"always passes by reference"

Greg Weeks weeks at golden.dtc.hp.com
Sat Jul 29 20:41:38 EDT 2000


Ulrich Schreiner (ulrich.schreiner at innuendo.de) wrote:
: it is all so easy, so why this big discussion?

: you have ONE and exactly ONE object identity, but you can have multiple
: references to this identity. in your program you always work with
: references.

So you phase it.  I would never talk that way myself, and if someone asked
me to describe what was going on, I would use quite different words, eg:
Each object is the address of a region of memory -- an address that can be
written to multiple locations.  You prefer to think of the object as a
region of memory [I think], and you define a writing of that memory's
address to be a "reference".  I prefer to think of the object as an
address, and I don't give any special name to a writing of that address.

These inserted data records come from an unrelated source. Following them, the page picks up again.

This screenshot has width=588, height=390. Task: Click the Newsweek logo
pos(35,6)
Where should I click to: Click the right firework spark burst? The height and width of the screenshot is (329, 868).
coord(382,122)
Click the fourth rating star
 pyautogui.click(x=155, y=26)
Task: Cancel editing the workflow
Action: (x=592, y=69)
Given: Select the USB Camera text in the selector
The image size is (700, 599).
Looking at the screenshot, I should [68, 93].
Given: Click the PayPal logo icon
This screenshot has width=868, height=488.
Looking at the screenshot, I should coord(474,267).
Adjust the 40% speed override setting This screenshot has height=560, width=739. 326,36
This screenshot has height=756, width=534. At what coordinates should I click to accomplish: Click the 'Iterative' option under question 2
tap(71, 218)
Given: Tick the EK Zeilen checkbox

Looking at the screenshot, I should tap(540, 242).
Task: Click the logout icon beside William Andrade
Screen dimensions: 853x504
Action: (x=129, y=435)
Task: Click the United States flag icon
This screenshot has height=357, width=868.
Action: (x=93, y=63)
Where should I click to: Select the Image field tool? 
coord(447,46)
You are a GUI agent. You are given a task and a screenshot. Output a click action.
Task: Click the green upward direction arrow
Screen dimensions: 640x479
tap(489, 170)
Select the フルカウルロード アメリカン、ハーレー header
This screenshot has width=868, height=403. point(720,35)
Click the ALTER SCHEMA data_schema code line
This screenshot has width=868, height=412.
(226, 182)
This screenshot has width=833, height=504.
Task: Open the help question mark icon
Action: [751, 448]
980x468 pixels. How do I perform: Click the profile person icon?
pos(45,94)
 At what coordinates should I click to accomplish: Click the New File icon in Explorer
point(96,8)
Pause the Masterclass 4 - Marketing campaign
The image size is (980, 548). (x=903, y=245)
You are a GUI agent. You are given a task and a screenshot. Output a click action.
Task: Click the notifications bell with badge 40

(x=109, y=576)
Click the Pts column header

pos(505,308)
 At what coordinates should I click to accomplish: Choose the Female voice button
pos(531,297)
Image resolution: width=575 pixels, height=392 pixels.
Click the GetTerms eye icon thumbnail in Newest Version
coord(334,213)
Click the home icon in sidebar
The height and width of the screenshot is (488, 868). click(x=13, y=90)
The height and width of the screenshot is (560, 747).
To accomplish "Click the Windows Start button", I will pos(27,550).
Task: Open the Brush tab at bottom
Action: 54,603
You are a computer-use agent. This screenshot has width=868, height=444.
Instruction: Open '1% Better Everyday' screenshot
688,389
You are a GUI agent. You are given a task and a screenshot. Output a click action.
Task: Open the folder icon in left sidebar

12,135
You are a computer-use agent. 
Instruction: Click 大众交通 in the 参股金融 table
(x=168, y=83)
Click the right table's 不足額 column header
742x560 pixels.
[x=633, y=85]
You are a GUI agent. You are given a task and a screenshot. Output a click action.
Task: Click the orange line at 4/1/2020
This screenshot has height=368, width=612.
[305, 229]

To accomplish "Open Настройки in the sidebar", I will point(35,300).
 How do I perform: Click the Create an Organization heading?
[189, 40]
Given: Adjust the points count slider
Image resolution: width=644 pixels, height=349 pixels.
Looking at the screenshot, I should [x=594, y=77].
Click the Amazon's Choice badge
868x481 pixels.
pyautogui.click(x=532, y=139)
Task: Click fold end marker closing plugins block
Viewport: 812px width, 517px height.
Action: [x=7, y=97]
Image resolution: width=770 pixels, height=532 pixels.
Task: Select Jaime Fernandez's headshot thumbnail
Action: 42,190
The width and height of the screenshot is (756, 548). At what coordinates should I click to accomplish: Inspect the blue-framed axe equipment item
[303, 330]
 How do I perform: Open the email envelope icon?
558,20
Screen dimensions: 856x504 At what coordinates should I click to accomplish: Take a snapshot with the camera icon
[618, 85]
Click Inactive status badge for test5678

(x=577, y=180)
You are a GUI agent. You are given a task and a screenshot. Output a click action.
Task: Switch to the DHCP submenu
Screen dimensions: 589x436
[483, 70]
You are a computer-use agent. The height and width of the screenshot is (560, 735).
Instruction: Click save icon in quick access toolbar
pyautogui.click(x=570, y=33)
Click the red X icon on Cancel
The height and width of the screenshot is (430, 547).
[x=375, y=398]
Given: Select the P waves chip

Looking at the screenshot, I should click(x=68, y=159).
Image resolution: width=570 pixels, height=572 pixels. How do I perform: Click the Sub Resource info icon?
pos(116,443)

There is no right or wrong here, but there is also no single correct
description of what is going on.  Some say Python is call-by-reference,
some say Python is call-by-value.  Everyone is correct.


Greg


PS: My motivation for my particular phasing is that I like to view all data
in the computer as patterns of 0s and 1s.  (I find this tidy and easy to
remember.)  An address is a pattern of 0s and 1s.  A block of memory is
not.  So, for me, a datum can be an address, but not a block of memory.